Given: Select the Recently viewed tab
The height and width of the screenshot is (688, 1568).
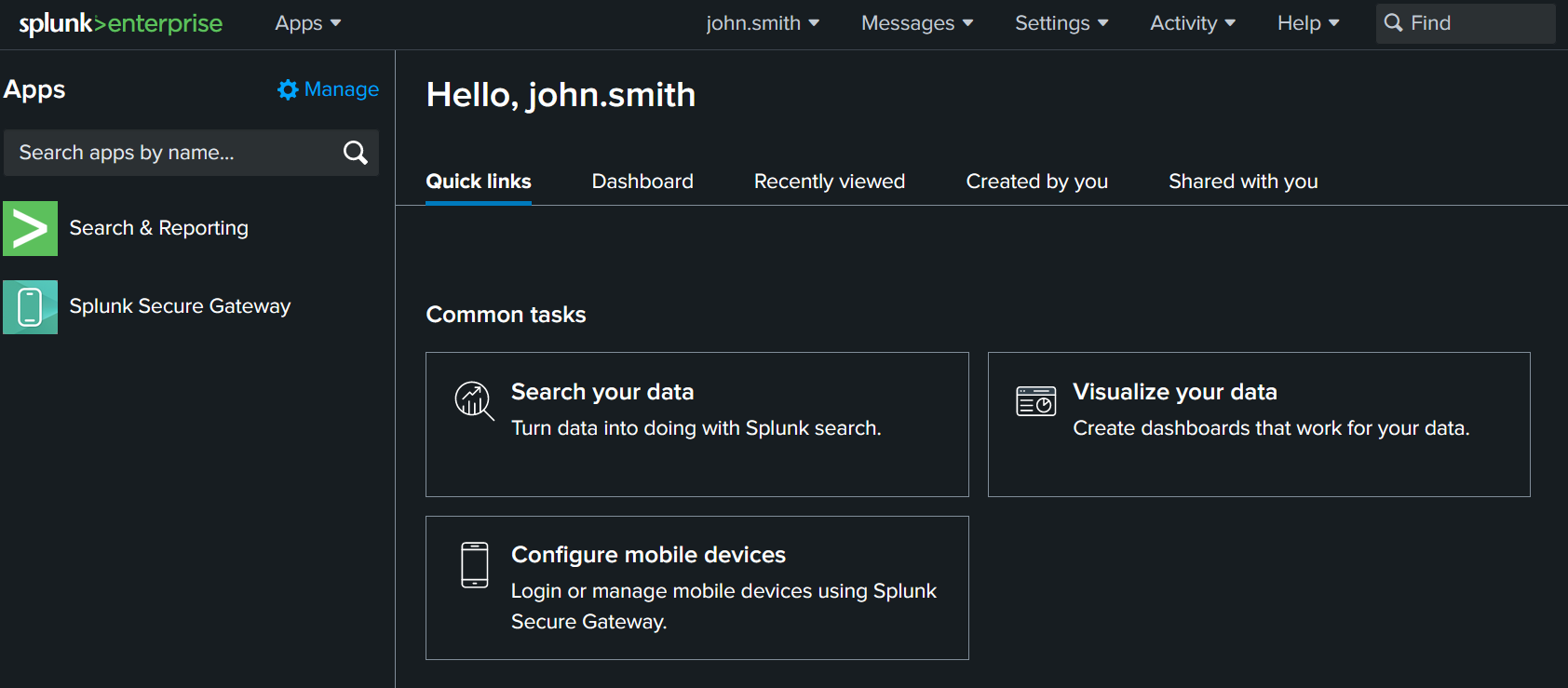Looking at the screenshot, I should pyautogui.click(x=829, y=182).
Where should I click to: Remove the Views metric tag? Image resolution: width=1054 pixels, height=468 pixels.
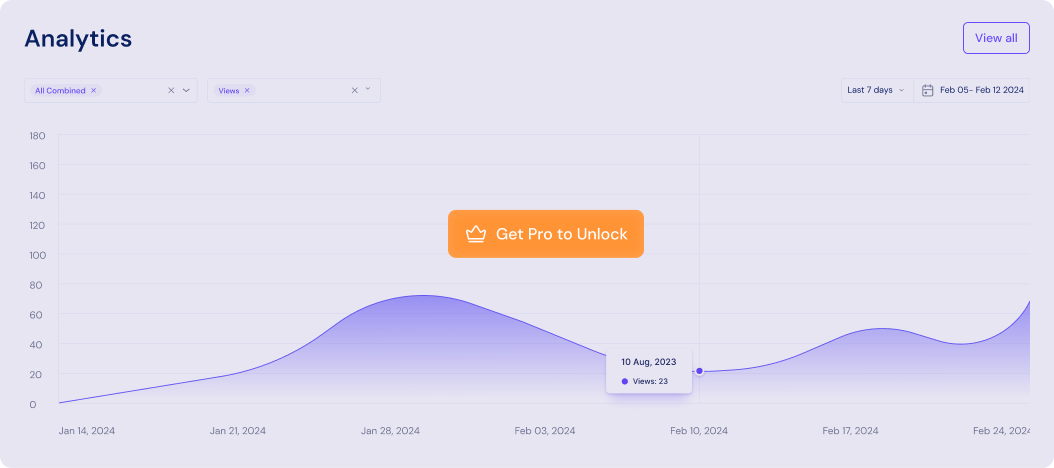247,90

——

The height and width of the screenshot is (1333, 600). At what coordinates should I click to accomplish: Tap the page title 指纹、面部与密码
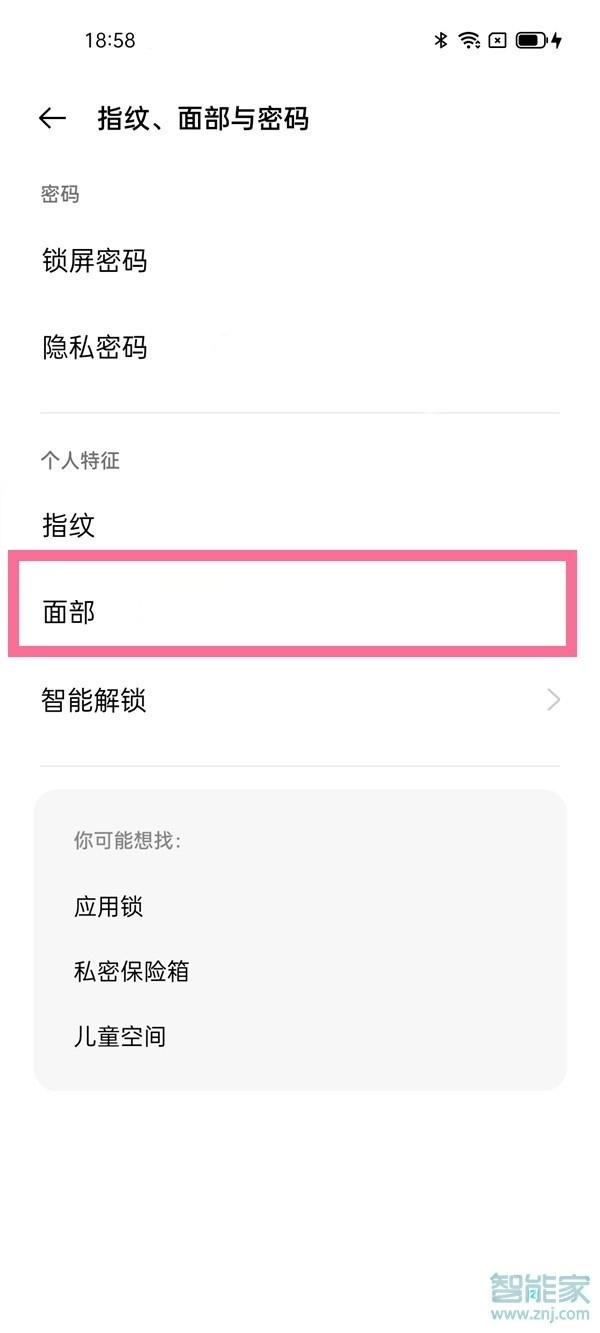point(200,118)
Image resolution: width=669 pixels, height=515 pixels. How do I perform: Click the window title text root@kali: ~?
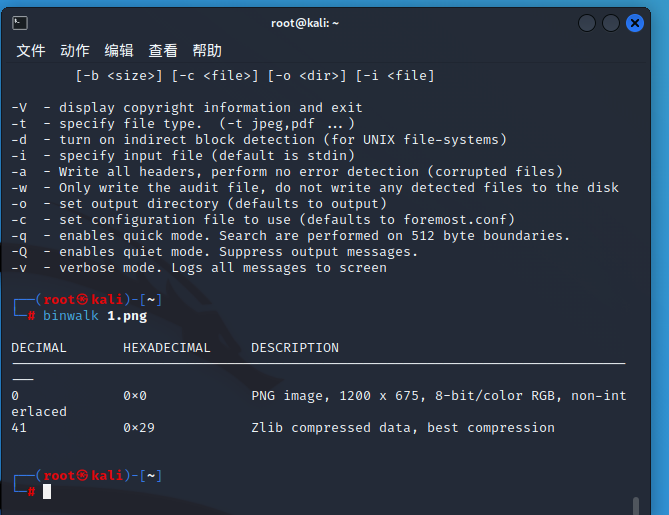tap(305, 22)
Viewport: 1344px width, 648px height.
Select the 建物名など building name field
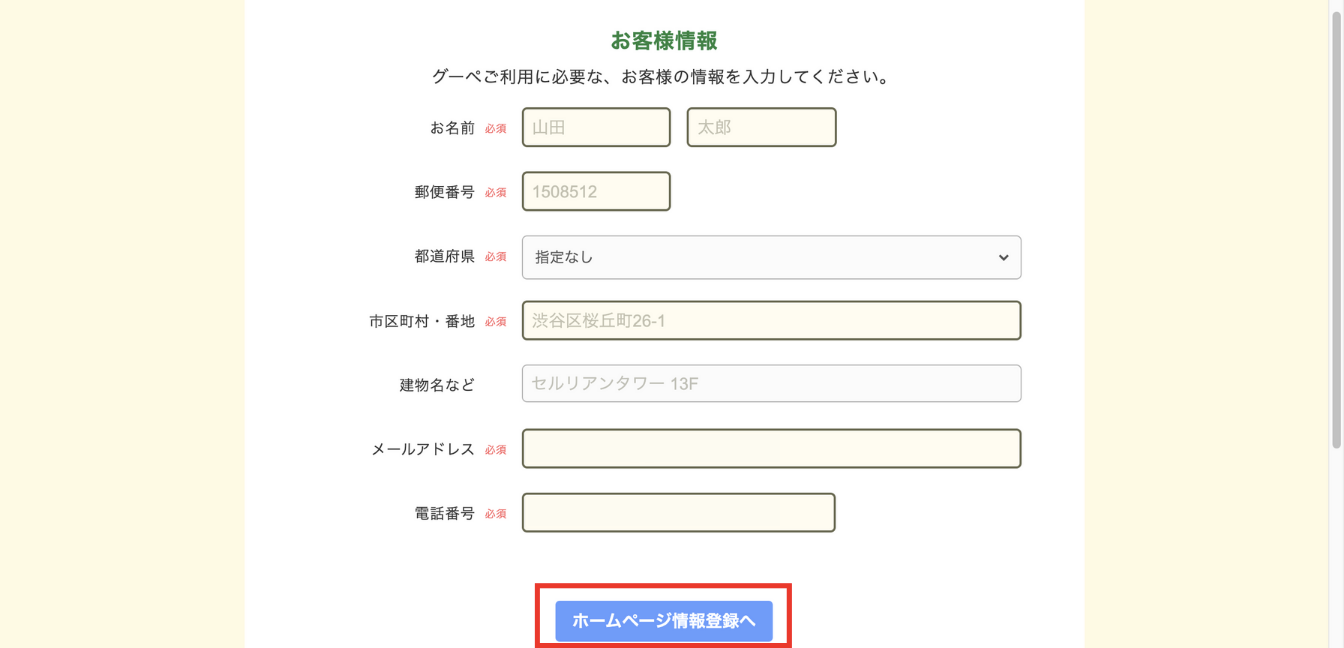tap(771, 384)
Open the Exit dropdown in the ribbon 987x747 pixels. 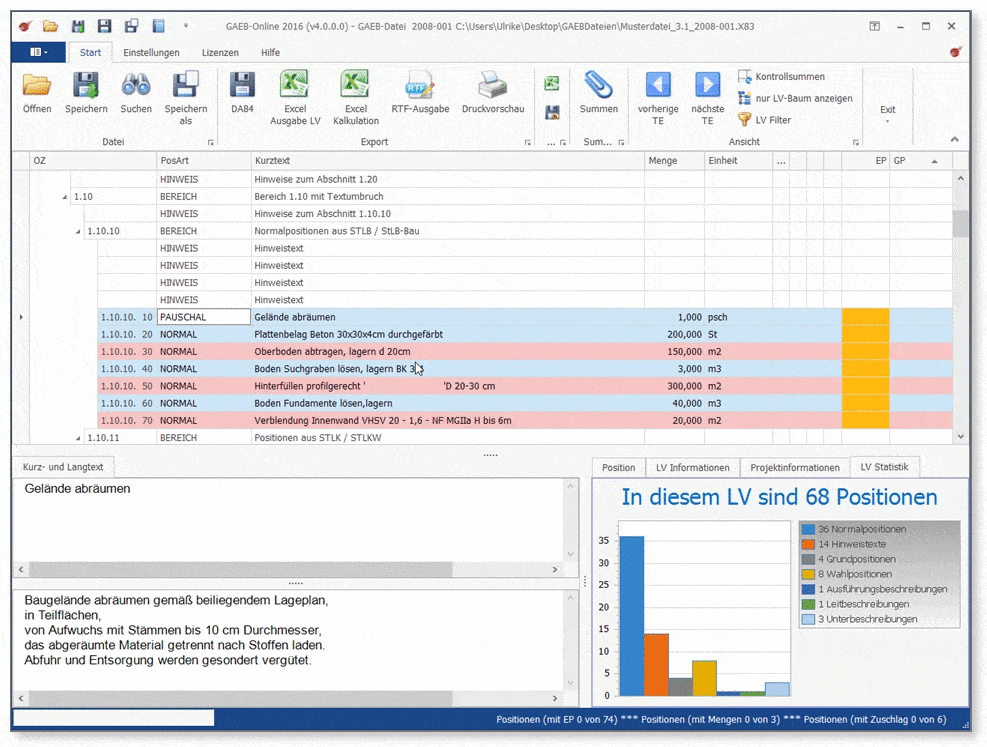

——

EXERCISE REQUIREMENTS >> In the entries above, find the line that contains "The height and width of the screenshot is (1333, 600)." and the line that contains "Viewport: 1344px width, 648px height.". Reproduce exactly those two lines and every line between them, but not the pictures.

RESPONSE TO THE EXERCISE >>
The height and width of the screenshot is (1333, 600). At what coordinates should I click to accomplish: Tap the page title 指纹、面部与密码
point(200,118)
Image resolution: width=669 pixels, height=515 pixels. How do I perform: Click the window title text root@kali: ~?
tap(305, 22)
Viewport: 1344px width, 648px height.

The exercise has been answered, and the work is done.